What needs to be true for stablecoins to reach mainstream adoption?

“Stablecoins are one of the three trillion dollar narratives in crypto” Sam Kazemian, founder of the algorithmic stablecoin issuer Frax Finance

The chain of adoption

The chain of adoption

  • Utility: As the founder of the Terra stablecoin (rip) Do Kwon tweeted, great stablecoin mechanisms need to be supported by even greater economies around them. In the fiat economy, we use money for so many purposes (e.g., transact, save, donate, invest, burn). Stablecoins need this type of utility too. Users need simple on/off ramp solutions to move their fiat into stablecoins and be able to use their stablecoins both in the fiat economy and in the blockchain economy. At the end of the day, stablecoin is a money business and what good does money have if it can’t be used?

__RECORDS SUPPLIED__.
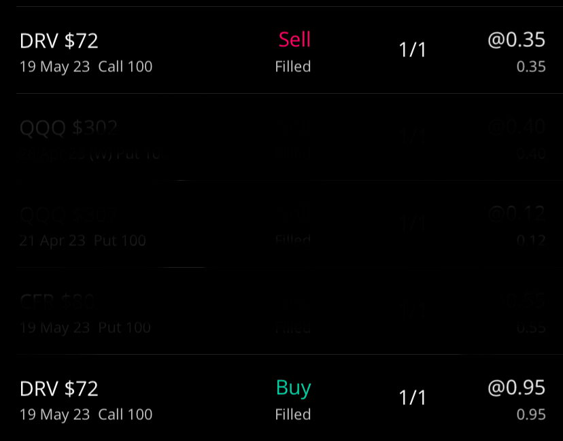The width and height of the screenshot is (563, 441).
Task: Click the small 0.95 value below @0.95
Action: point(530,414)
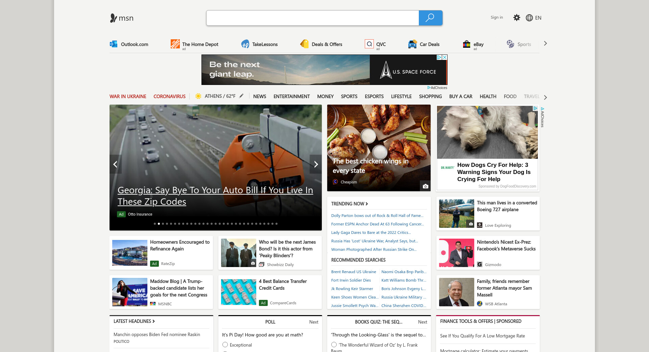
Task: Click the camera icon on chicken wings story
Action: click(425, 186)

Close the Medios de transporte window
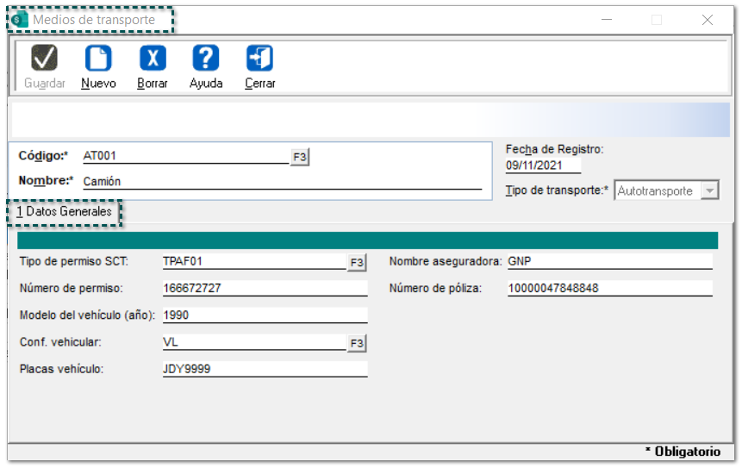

__STATED TASK 1__.
Answer these questions using the stablecoin excerpt:
(a) What is the name of the stablecoin issuer founded by Sam Kazemian?
(b) According to the quotation, stablecoins are one of how many trillion dollar narratives in crypto?
(c) What kind of solutions do users need to move their fiat into stablecoins?
__STATED TASK 2__.
Write out the part of the stablecoin excerpt that opens with the words containing "What needs to" and closes with "can’t be used?".

__REPLY 1__.
(a) Frax Finance
(b) Three
(c) Simple on/off ramp solutions

__REPLY 2__.
What needs to be true for stablecoins to reach mainstream adoption?

“Stablecoins are one of the three trillion dollar narratives in crypto” Sam Kazemian, founder of the algorithmic stablecoin issuer Frax Finance

The chain of adoption

The chain of adoption

  • Utility: As the founder of the Terra stablecoin (rip) Do Kwon tweeted, great stablecoin mechanisms need to be supported by even greater economies around them. In the fiat economy, we use money for so many purposes (e.g., transact, save, donate, invest, burn). Stablecoins need this type of utility too. Users need simple on/off ramp solutions to move their fiat into stablecoins and be able to use their stablecoins both in the fiat economy and in the blockchain economy. At the end of the day, stablecoin is a money business and what good does money have if it can’t be used?